Friday 21 March 2014


Friday 21st. March.

Up before light and wait in the ferry queue for an hour before loading.

Then watch others loading and the departure from the open top deck.

Well buttoned up in Fleece and Windproof, I stay and watch our progress weaving down Queen Charlotte Sound to the open sea; this alone takes one of the four hours of the sailing to Wellington on the North Island, and is quite magical, as it appears that we are gliding slowly through similar landscapes that we have been charging through in the car, but these valley flats are water, and we are leaving a long wake behind.


 
 

We make a few zig-zags as to go straight ahead would either leave us land locked or take us a very long way round, such is the convoluted layout of the Marlborough Sounds as this whole north coast of South Island is known.

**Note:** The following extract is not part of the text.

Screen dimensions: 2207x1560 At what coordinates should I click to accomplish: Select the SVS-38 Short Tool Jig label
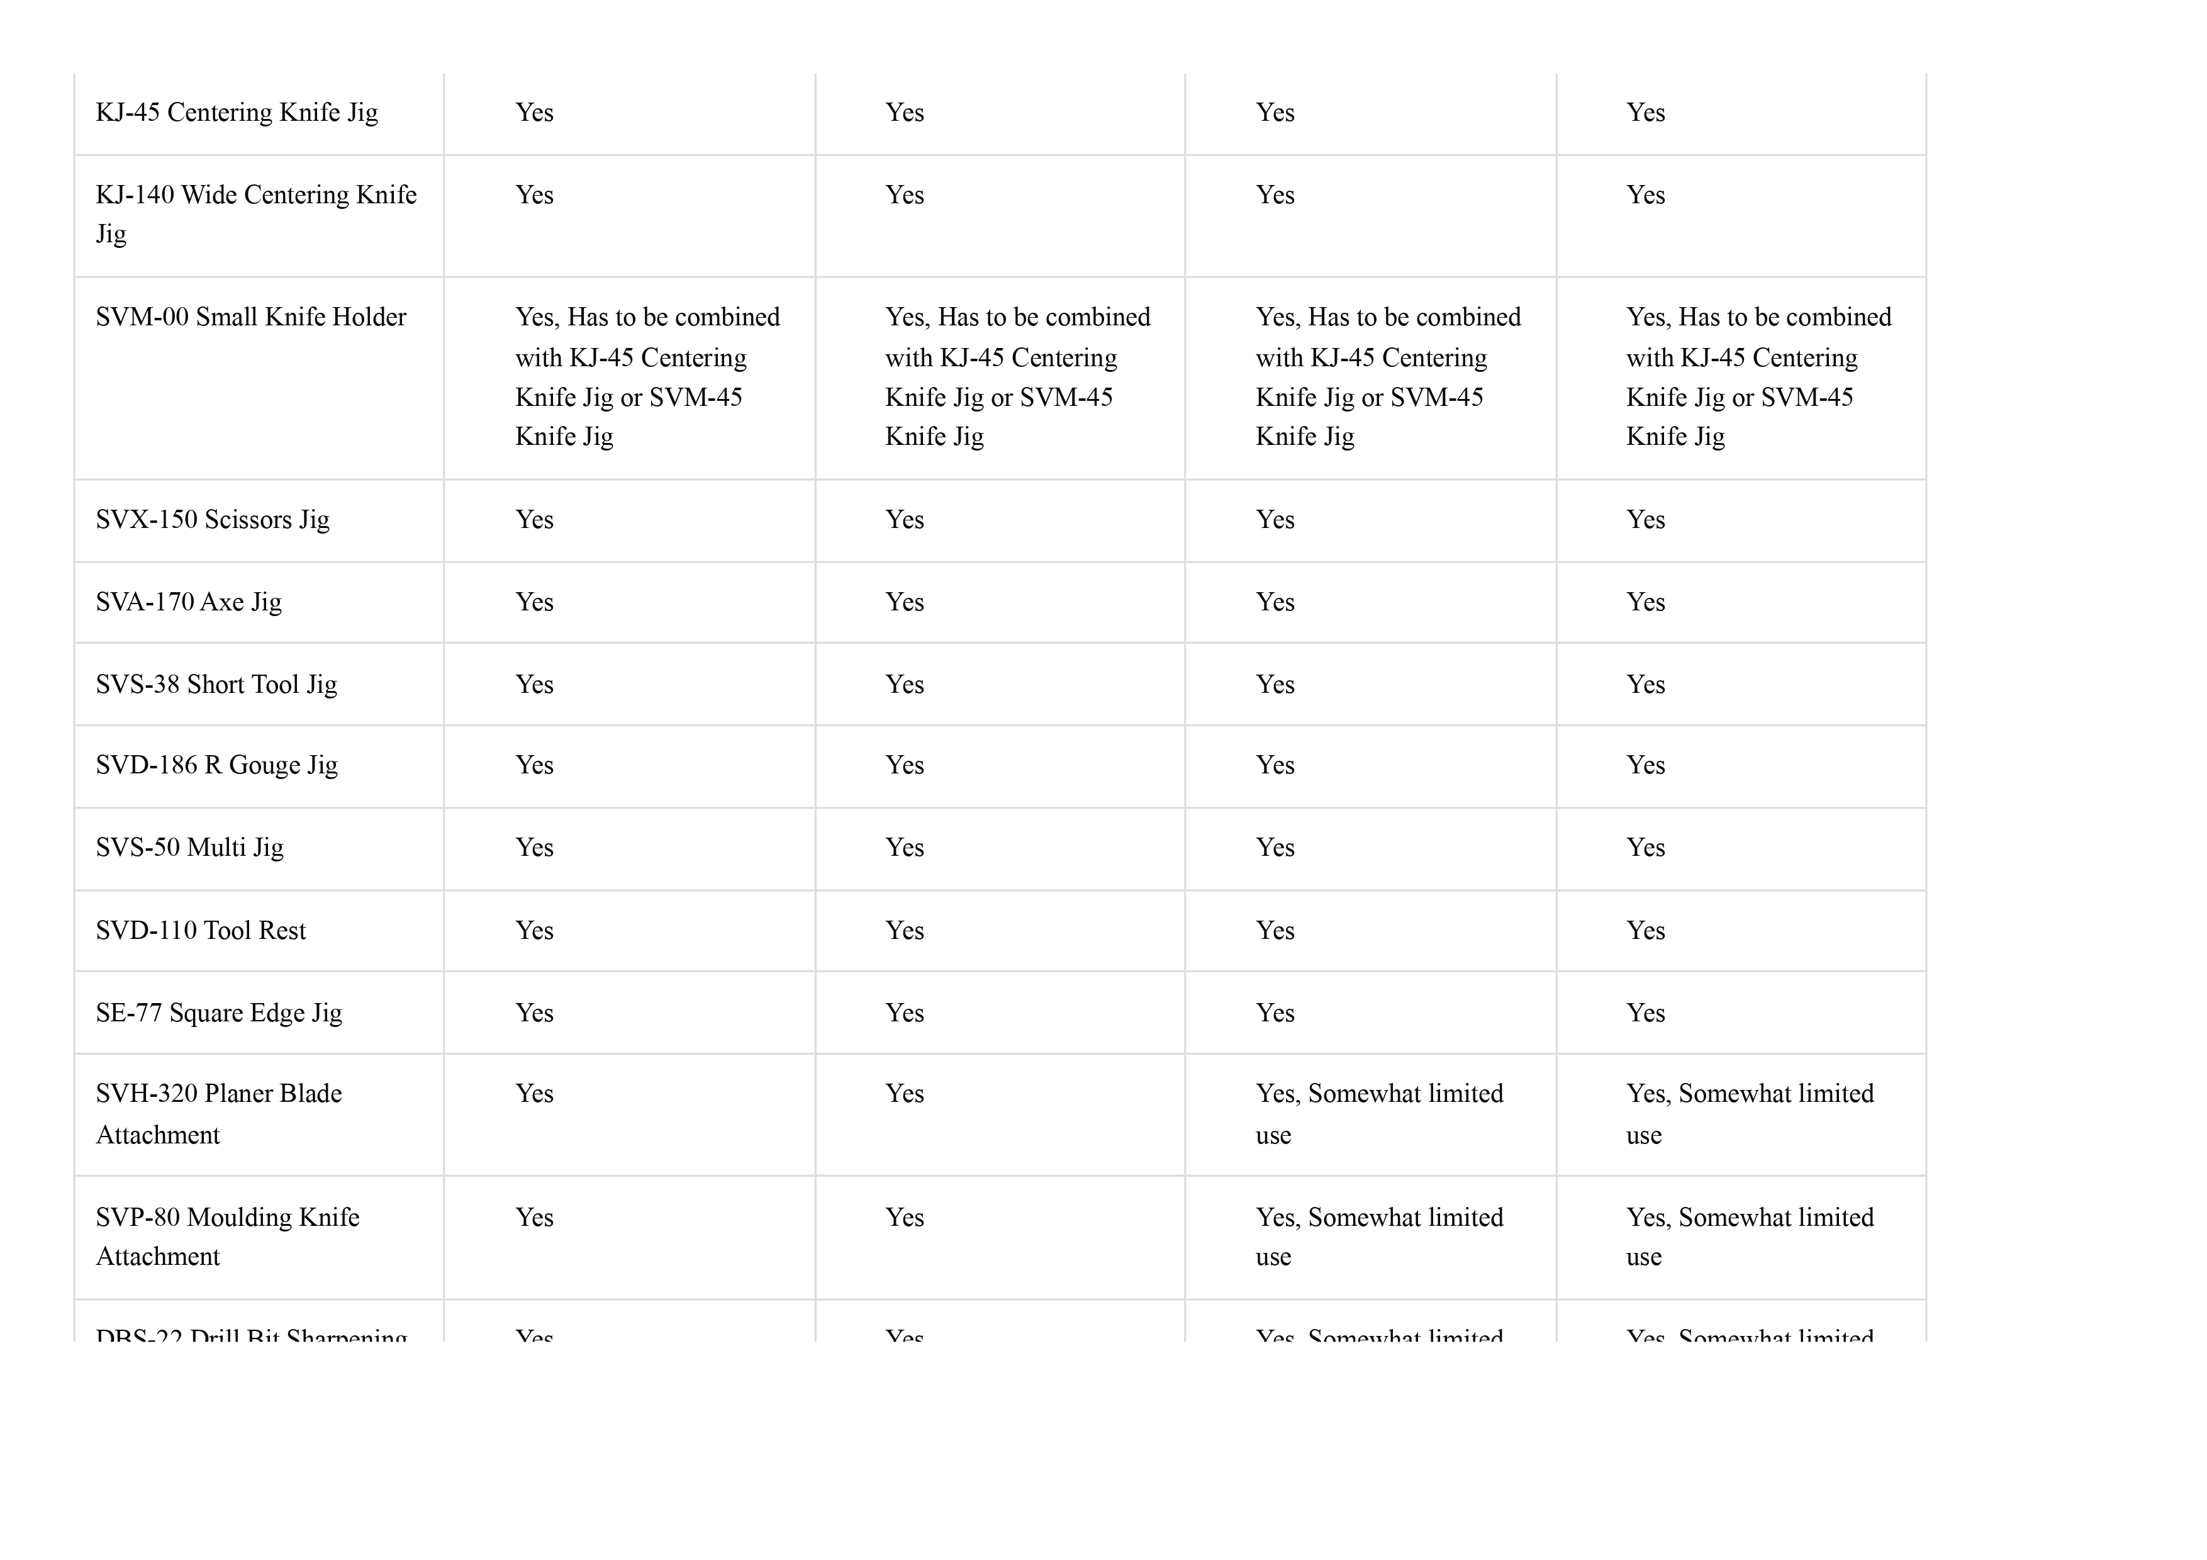click(x=216, y=684)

Even when we reach the open sea of the Cook Straight I stay up top in the strong cold wind to watch the no longer smooth sea for all but one hour of the 4 hour crossing.

 

North Island has always been visible but I come back on deck when the view is close enough to be interesting, and watch our approach to Wellington, and am struck by the number of SkyScrapers, in contrast with Christchurch which has been nearly levelled.

 

After disembarkation I try to find my way to Te Papa, The Museum of New Zealand, by a SatNav that tells me to get back on the ferry, so I make my own way by instinct, trial and fortunately not too much error. Parking is almost impossible and when I find a space, I have too few coins to feed the meter. I try my credit card in the meter, but it won’t accept, so I drive to a supermarket across the road and change a note, drive a couple of blocks round the one way system and find a 2 hour parking slot.

Te Papa is a modern 5 storey building, and tells the story by means of exhibits and audio visual presentations – many interactive for the Kids – of New Zealand from its geological creation millions of years ago, through colonisation by plants and birds, then Maori followed by Europeans, to the present day. It is all very impressive, but 2 hours is just not enough to take it all in: this is a place you need to visit little and often to take it all in properly, which, if you were local, you could do as entry I free.

I am feeling tired today, so I decide to head north with no plan as such, but with Tongariro Crossing in mind, I set SatNav to there, and realise that I could drive there by dark, or that if I had missed out Te Papa I could have been there in good time. It is not a place to go without booking accommodation in advance, so when I stop for petrol I get out my phone, only to find it dead, oh well it must have run down, so I decide I will just keep driving and find a motel somewhere to rest for the night, recharge the phone, and asses the week ahead. The driving is much busier than I have come across before. It is more like the A1; lots of traffic coming to a standstill frequently where 2 lanes come down to 1, and the little seaside towns remind me of those on the Lincolnshire coast, and Levin, Skegness in particular.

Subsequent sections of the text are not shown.